健康なんでも相談室

心臓弁膜症(大動脈閉鎖不全症)の手術適応-無症状なのに手術は必要か?-

回答者:  鳥取県立中央病院心臓血管外科 谷口 巌

質問

65歳の女性。風邪で受診した時、胸部レントゲン写真にて心拡大を指摘され心カテーテル検査を受けました。結果、大動脈弁閉鎖不全症と診断され早急に開心術が必要と指摘されました。現在、全く自覚症状はなく元気に働いているのに手術は必要でしょうか。また、手術費用についてもお教え下さい。

回答

心臓には4カ所に弁があり、一方向のみに血液を流しています。このうち、全身に血液を送る大動脈と心臓の間にある大動脈弁が壊れて大動脈から心臓に血液逆流が起きることを大動脈弁閉鎖不全と言います。送り出した血液が再び心臓に逆流するので心臓は逆流分も含めて無駄に大量の血液を拍出することになり過剰な負荷を受け障害を起こします。

原因はたくさんあるのでここでは申しませんが多くは慢性に経過し長く無症候の期間があります。弁の障害に心臓はよく対応できるので自覚症状がでる前に心臓は著明に拡大し心機能の低下が起きてきます。心機能低下が不可逆になってからの手術では術後回復も術後長期の心機能も不良となります。症状の有無のみでなく、心機能を正しく評価して手術時期の決定が必要です。心カテーテル検査を受けて早急な手術を勧められたとのことですから正確な指標を得た上での判断だと思います。

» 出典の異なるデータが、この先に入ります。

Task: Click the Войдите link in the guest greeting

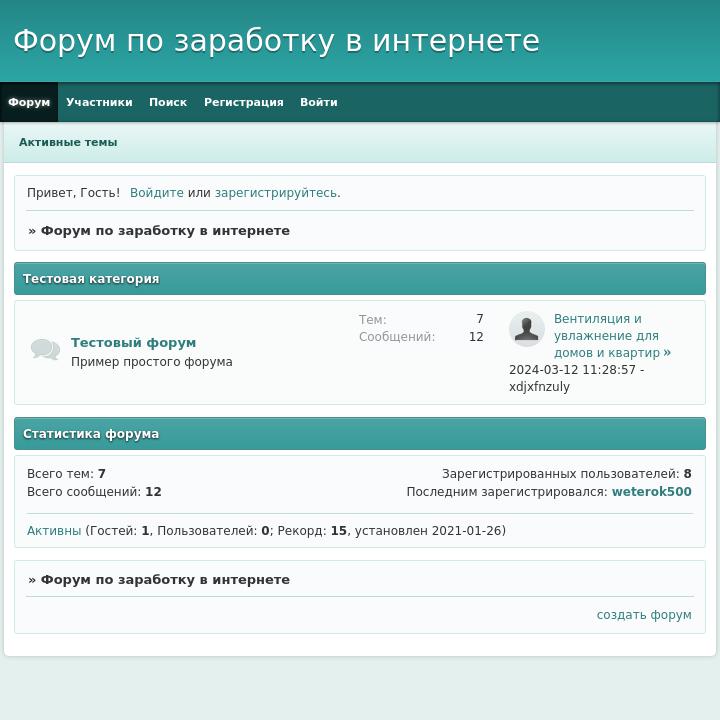Action: [156, 193]
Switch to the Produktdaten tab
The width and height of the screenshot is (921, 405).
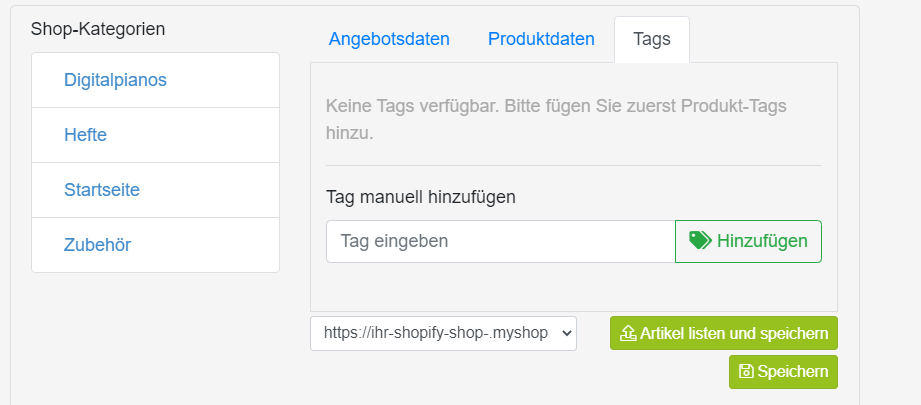pyautogui.click(x=541, y=39)
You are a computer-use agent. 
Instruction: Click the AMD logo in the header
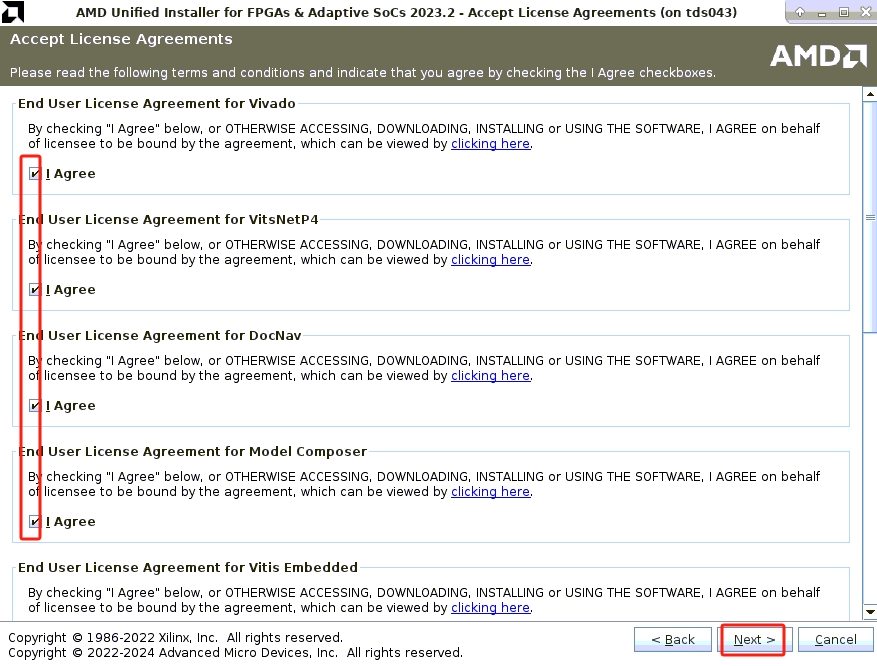818,55

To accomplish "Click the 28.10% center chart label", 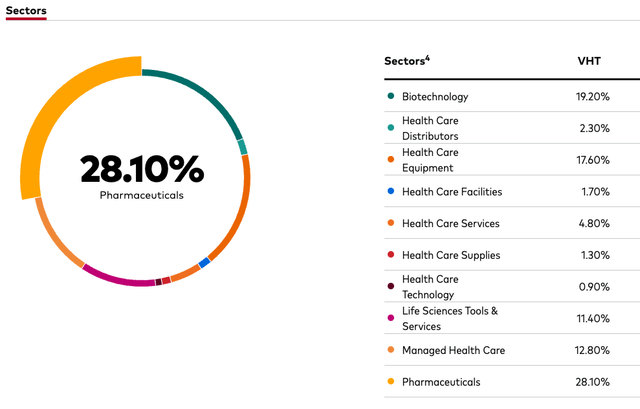I will [x=141, y=169].
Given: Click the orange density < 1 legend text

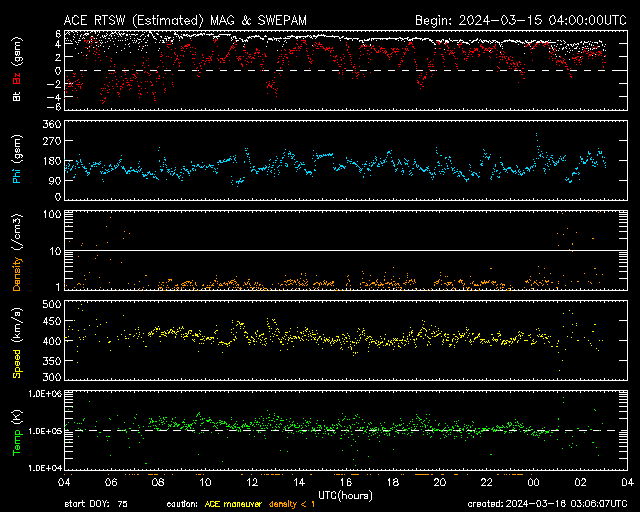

手術は人工心肺を使用して、弁の修復もまれには行われますが、多くは人工弁置換術になります。安全な手術ですが、ごくまれに起きる脳梗塞、心筋梗塞などは重大な合併症で生命の危険もあります。手術時期とともに合併症についても主治医と十分に話し合って決心して下さい。手術費用は入院期間にもよりますが500万円前後必要です。保険により実際の支払いはその3割で、且つ、高額医療費返還の手続きにより1ヶ月単位で8万円未満を除いてほとんどが返還されます。詳しいことは病院でお尋ね下さい。